In the first fourth of the book Ms Graf gives a clear summary of W. B. Yeats's occult background in Theosophy, his long association with the Order of the Golden Dawn and its successors, his formation of several Celtic magical orders, and his later interests in spiritualism. The real core of the work is the detailed examination of Per Amica Silentia Luna (1916) perhaps Yeats's most understudied and most underrated book. Squeezing meaning from this work is rather like deciphering a coded document, because it is written in Yeats's most carefully crafted, measured, and completely deceptive prose. Many turns of phrases heretofore interpreted as poetic figures of speech by literary academics are revealed by Graf to be Yeats's own private esoteric terms with specific, concrete meanings. Most Yeats scholars have considered Per Amica to be an obscure prelude to A Vision (1925 and 1934), but Graf reveals it to be a unique and revealing work, in many ways expressing ideas much different and different from its better known cousin.
The final chapters deals with the series of mediumistic experienced by Yeats bride Georgie (known as George) Hyde-Lees which began to occur four days after their wedding in October 1917. These mediumistic experiences, became the basics of Yeats's new "philosophy" published the two versions of A Vision, and became the underpinning of almost everything he wrote during the later period of his life.

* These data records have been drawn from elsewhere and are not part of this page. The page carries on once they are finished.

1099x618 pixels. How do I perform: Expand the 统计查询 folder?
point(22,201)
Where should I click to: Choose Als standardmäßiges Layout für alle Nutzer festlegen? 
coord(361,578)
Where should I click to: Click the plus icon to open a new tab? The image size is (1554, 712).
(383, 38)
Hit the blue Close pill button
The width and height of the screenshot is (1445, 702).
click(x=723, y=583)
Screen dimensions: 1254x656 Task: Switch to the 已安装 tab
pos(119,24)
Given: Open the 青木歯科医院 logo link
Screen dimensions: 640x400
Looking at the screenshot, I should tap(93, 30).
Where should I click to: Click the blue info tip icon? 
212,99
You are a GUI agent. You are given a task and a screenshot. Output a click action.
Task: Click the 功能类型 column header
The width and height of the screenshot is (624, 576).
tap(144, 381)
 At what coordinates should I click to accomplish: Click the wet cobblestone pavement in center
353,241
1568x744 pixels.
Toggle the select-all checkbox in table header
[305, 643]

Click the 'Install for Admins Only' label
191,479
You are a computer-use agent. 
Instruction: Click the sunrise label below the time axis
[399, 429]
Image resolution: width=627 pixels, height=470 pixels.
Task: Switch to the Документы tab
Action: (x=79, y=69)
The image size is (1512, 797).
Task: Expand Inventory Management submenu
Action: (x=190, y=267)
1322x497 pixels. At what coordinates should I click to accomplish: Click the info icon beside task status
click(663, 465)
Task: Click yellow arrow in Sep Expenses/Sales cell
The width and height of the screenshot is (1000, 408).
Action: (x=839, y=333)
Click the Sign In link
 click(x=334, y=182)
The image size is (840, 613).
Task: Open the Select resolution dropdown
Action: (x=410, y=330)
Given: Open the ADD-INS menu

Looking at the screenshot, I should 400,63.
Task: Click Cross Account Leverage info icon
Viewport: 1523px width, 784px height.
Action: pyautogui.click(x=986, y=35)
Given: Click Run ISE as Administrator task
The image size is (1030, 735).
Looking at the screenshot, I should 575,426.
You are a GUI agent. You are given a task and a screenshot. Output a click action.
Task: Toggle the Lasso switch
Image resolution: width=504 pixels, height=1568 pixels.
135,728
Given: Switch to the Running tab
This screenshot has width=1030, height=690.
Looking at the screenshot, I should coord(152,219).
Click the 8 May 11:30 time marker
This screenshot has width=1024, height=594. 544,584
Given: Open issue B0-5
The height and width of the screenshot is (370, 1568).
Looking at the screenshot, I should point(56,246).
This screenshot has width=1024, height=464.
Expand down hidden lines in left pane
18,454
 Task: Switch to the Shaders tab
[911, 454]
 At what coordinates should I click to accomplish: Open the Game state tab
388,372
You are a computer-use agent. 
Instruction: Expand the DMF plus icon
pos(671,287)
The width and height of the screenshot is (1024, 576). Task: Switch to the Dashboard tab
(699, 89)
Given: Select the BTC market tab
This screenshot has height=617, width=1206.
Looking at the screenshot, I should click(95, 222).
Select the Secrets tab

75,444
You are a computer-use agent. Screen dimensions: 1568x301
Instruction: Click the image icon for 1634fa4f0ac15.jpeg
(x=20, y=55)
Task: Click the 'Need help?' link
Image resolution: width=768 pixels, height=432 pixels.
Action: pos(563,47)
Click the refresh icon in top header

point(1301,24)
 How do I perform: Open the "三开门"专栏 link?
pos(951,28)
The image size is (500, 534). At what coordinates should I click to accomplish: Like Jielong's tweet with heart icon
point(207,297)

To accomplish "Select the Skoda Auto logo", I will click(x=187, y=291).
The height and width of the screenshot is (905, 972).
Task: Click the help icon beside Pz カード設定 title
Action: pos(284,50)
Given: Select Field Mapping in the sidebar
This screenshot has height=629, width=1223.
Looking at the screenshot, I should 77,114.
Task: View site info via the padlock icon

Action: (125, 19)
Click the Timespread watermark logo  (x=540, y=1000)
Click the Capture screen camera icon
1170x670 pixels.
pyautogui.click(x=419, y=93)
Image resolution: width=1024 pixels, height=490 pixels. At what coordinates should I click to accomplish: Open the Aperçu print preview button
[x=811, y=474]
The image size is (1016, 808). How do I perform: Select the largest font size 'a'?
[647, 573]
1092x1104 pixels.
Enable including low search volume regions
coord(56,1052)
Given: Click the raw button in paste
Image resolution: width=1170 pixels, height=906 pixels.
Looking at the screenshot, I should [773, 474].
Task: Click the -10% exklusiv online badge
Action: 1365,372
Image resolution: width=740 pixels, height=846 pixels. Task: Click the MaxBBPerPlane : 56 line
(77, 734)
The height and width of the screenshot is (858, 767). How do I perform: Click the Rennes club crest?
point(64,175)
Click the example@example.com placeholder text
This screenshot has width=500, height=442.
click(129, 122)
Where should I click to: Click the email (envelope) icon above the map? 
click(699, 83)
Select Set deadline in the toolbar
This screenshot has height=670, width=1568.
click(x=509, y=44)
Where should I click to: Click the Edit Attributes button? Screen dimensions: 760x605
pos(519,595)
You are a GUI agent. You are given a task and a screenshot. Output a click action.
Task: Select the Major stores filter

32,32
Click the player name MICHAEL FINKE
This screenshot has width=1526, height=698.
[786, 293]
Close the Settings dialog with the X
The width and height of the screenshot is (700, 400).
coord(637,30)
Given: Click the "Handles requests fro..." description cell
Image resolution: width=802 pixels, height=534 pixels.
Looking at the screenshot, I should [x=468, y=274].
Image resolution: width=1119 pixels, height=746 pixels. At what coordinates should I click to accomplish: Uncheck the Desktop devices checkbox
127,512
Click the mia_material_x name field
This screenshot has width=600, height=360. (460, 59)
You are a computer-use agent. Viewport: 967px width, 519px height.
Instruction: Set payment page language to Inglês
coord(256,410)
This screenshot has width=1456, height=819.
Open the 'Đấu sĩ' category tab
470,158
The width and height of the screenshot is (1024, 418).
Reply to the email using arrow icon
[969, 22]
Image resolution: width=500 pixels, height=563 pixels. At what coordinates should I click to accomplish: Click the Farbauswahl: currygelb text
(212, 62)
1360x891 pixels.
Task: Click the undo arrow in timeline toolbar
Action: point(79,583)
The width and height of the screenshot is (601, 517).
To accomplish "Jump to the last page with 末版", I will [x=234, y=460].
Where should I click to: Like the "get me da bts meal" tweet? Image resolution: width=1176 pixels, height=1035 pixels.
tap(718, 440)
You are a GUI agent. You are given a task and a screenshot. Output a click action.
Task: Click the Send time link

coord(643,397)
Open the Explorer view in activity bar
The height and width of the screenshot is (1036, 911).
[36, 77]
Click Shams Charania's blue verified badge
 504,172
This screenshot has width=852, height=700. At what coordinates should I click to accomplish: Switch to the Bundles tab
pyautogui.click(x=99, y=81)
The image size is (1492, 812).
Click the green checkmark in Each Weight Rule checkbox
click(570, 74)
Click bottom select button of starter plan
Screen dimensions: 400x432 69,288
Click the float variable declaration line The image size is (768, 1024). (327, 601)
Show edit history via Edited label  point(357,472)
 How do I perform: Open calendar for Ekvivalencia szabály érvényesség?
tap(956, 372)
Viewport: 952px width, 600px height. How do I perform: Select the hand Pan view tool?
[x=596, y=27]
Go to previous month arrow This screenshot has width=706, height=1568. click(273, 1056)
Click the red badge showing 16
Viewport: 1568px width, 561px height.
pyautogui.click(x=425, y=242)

Graf's book forms a powerful antithesis to Brenda Maddox's recent odorous book Yeats's Ghosts (1999), which suggested that the entire visionary experience of Yeates was driven by the ticking of Mrs Yeats' biological time-clock, and that she faked the entire mediumistic experience to keep her husband's interest and to deliver instructions about their sex lives designed to produce pregnancy in the most efficient manner. Instead Graf advances a more reasonable thesis: that the Yeats were engaged in a form of sex magic, guided the supernal intelligences toward the creation of "children of a higher order," perhaps an Irish Avatar for the new age. This does not negate the ticking of George's time-clock, or her desire to have children as a motive, but recognizes and accepts the deeply held occult convictions of both of the Yeates.
Graf's book may signal a new "middle ground" approach the Yeats's occult interests such as been recently applied to the history of Theosophy by K Paul Johnson and Joscelyn Godwin. If so, she has performed an invaluable service to the study of Yeats.